It Mostly Works
Snake Pass is a platformer where you play as a snake. In each level you have to collect three stones. Optionally you can get orbs and coins, neither of which do anything besides provide self-satisfaction. Getting these collectibles as a snake requires you to slither and climb your way up and across poles. They get a lot of mileage out of poles, especially when they start introducing poles attached to moving and rotating platforms. That said, the game is somewhat short. There are only 15 levels, with most of them taking about an hour to 100%. It's kind of shocking how well the snake concept actually works in spite of the fact that the game is often frustrating in the second half. By that midway point you'll likely to be easily pulling off maneuvers that seemed almost impossible at the beginning.
Unfortunately there are a number of elements that hold the game back in a very big way.
Number 1 with a bullet is the camera. It can not keep up with what the game is trying to do at all. It's the sort of camera that needs to be baby-sat, which is difficult to do when you're using all of your fingers to stay suspended to a bamboo jungle gym and you're trying to transition onto another bamboo jungle gym that is attached to a spinning platform. When the game picks a camera angle for you, it's the wrong one. There are two zoom modes: way too close and way too far away, and you always have to change at the least opportune moment. The camera gets stuck on walls and obstacles. I've had my stupid hummingbird friend park his ass directly in front of my view while I was trying to do a difficult platforming challenge. It's just crummy and is the game's biggest downfall.

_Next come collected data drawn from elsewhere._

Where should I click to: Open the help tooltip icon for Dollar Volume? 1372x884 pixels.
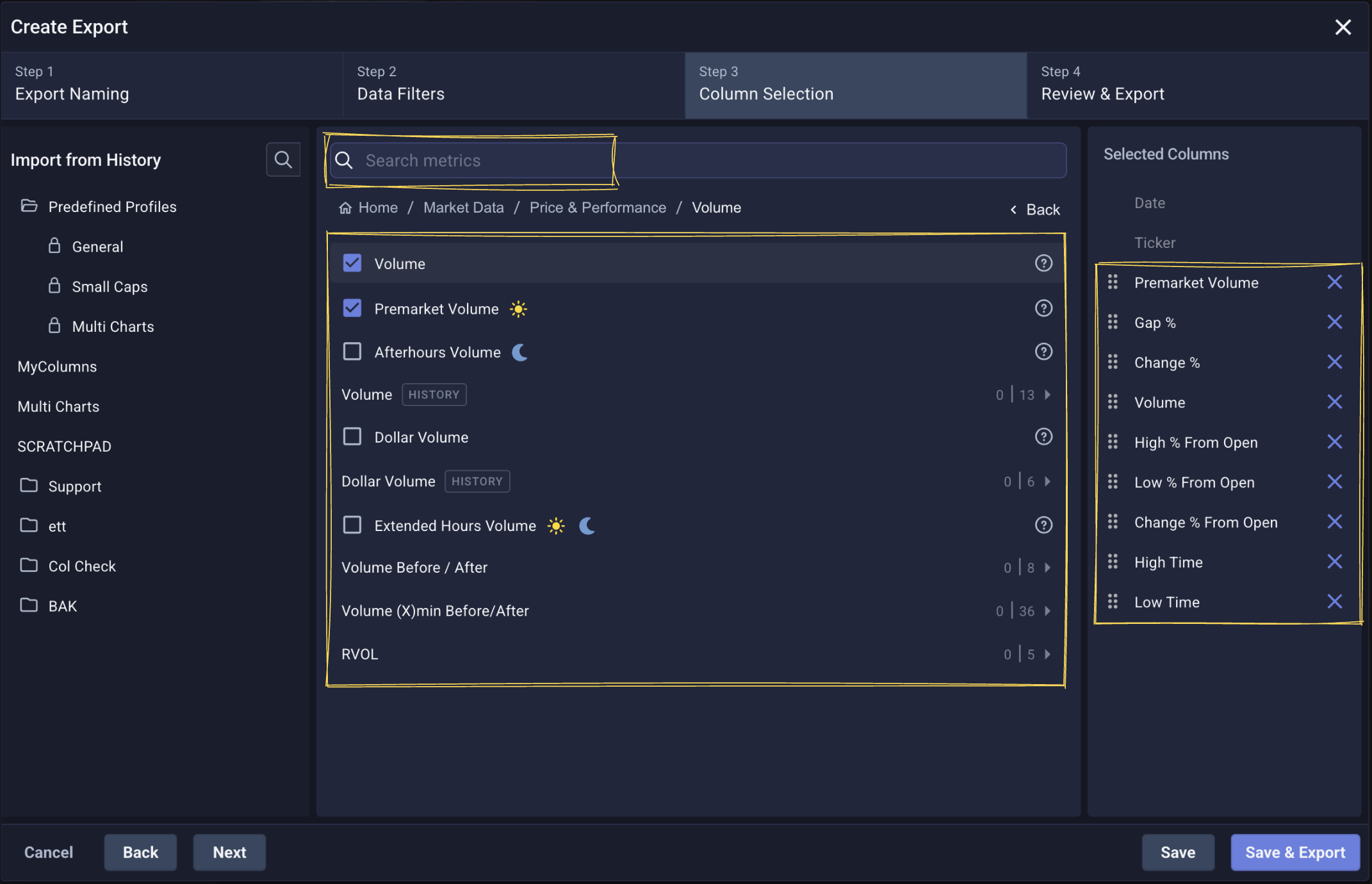1043,437
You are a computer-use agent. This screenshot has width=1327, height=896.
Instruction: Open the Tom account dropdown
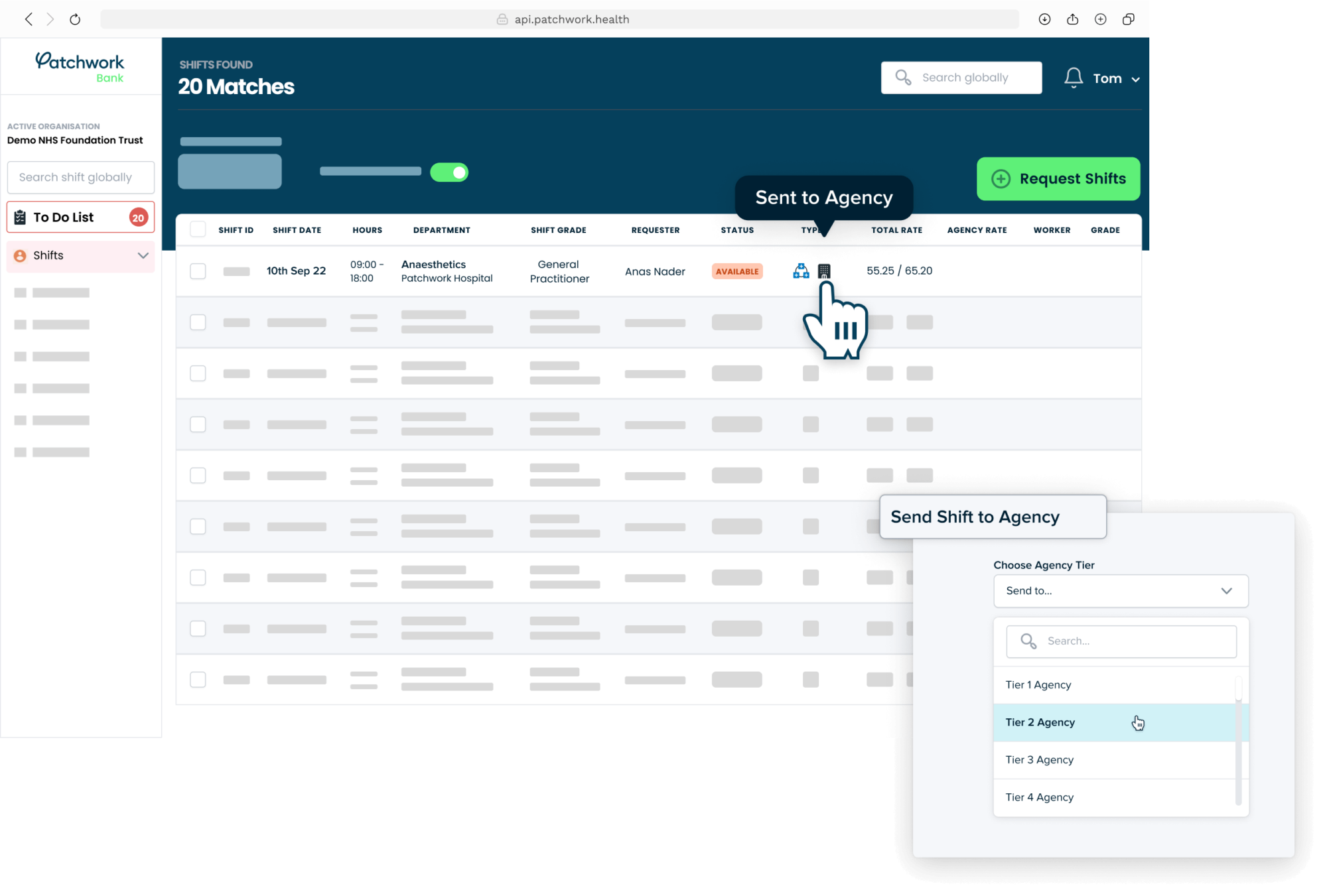point(1115,78)
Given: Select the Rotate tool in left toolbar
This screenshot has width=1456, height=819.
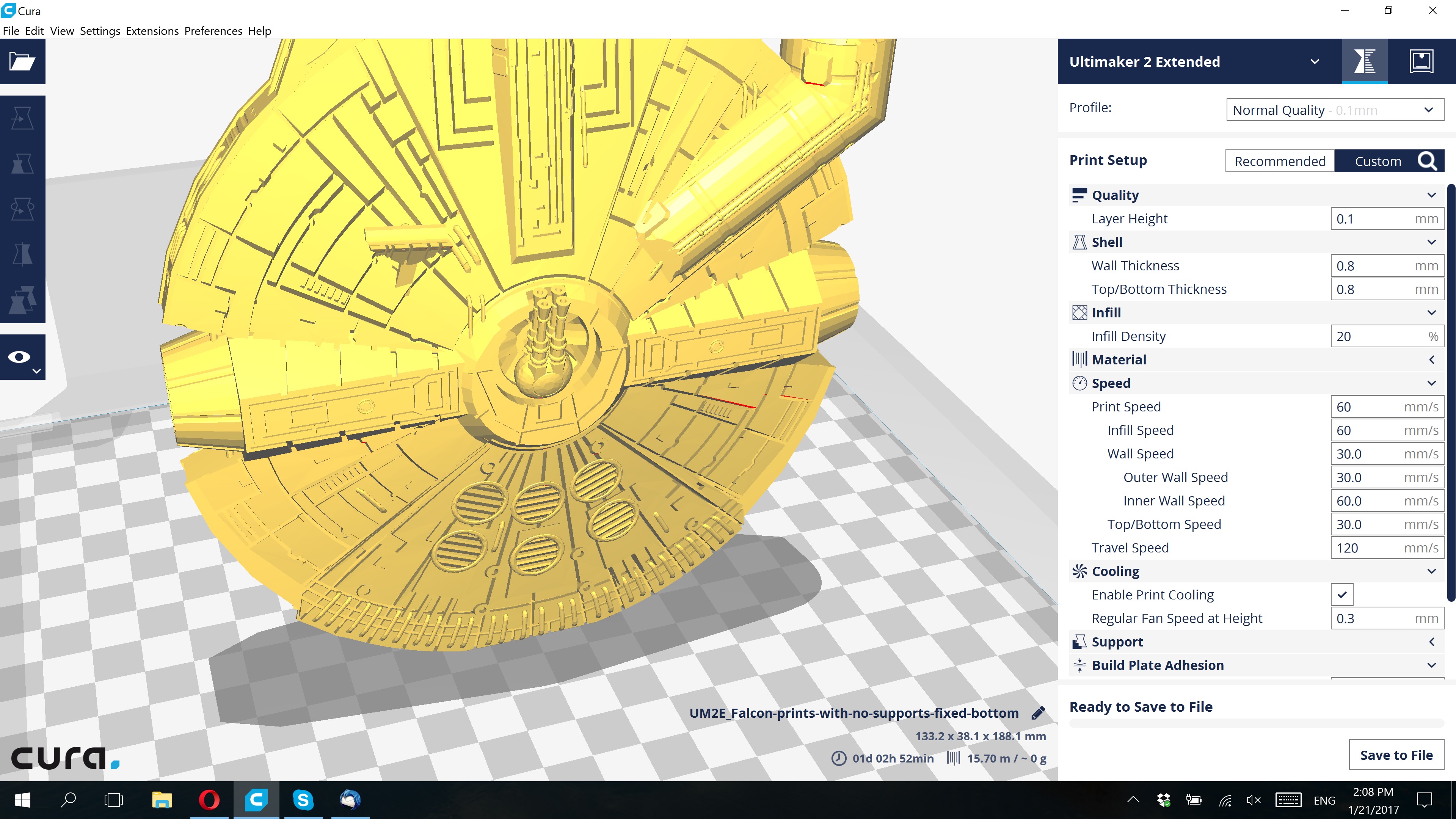Looking at the screenshot, I should tap(22, 209).
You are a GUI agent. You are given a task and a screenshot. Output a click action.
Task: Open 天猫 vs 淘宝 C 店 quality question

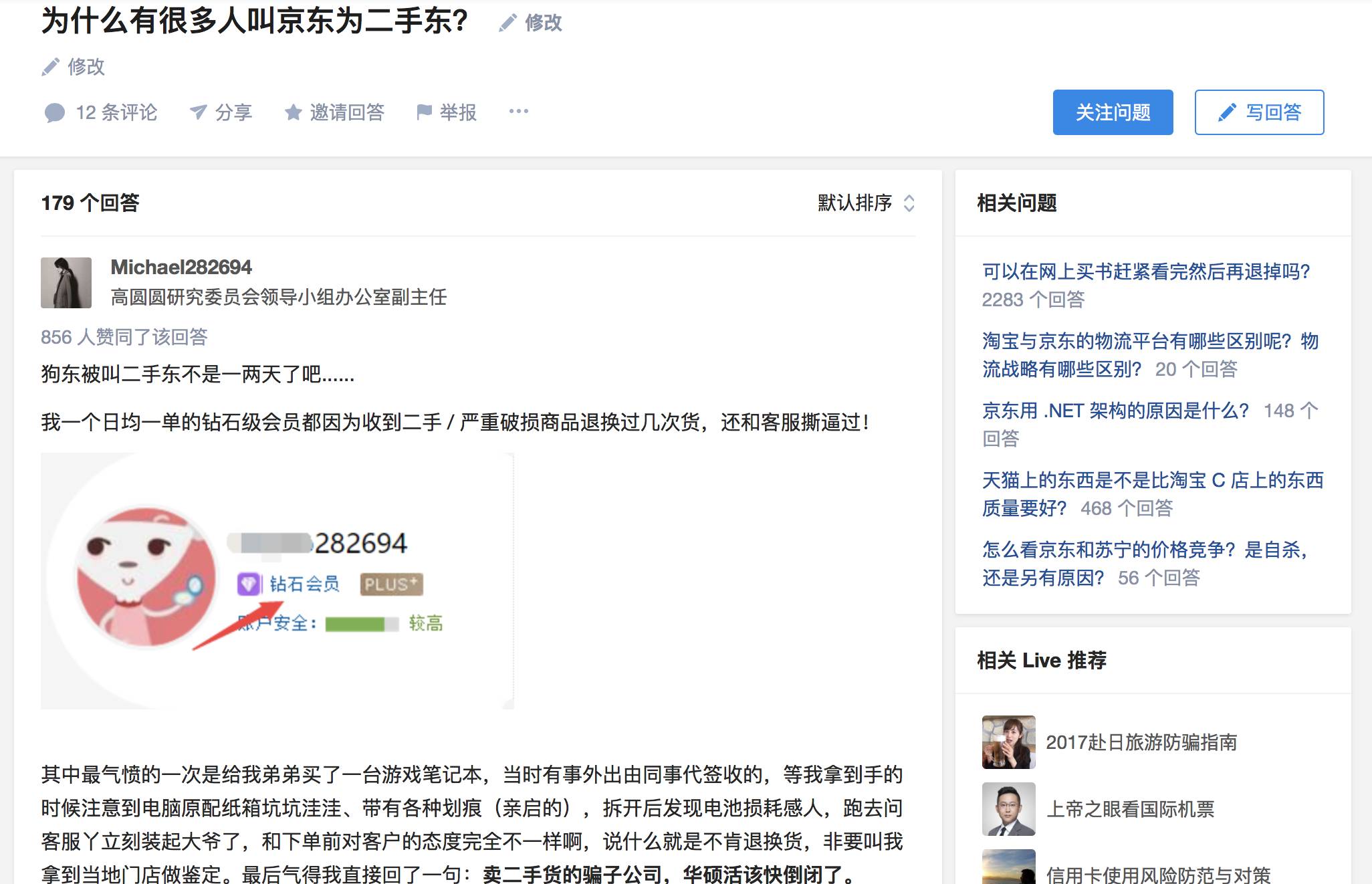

The second biggest problem are small technical issues with the controls and physics that add up. To be honest, you're never actually in control of a snake in this game. It's more like you're in control of a snakes head, and the rest of him is just dead weight attached to the head. Most of your body is fairly useless for clinging to poles and that takes some getting used to. The analog stick is used to navigate the head, but the head uses camera-relative "2-D" controls while the game requires intense 3-D navigation. It's difficult to explain, but in practice it means that if you're doing a lot of rotating around poles (you will), the game will often get left and right confused. This can turn your coiling into an un-coiling in the heat of the moment. Not good! While the analog stick navigates your orientation, vertical movement involves raising your snake's head with the very non-analog A button. It creates a bit of a pat-your-head-and-rub-your-stomach effect where A is the only element of the controls that you have to Bird Leaf. Then there's the general sluggishness of your snake. In order to move with any speed at all, you need to slither back and forth in an "S" pattern. This is true to how snakes move on the ground in real life, but here it just sucks. Often there isn't enough room to actually go back and forth, and so you're stuck going at the slowest possible speed. It's annoying to have to spend so much time waggling the stick. Acceleration is very slow, making deaths even more frustrating.
Frustration is the third biggest problem. While there are several checkpoints in every stage, there needs to be way more. There should be a checkpoint after every major obstacle, since repeating already-completed challenges in this game is not particularly rewarding. The time from death to respawn is... honestly not that bad compared to so many other games, but it really needed to be as fast as a game like Super Meat Boy, especially if getting your snake up to speed and back into the fight is going to be so arduous.
Honestly, I had a good time with this game. I 100%ed it! But I could only ever stand to play one level per session, and the bad points left a much greater impression than everything else. I'd say this is a good game to get for five dollars. Maybe eight.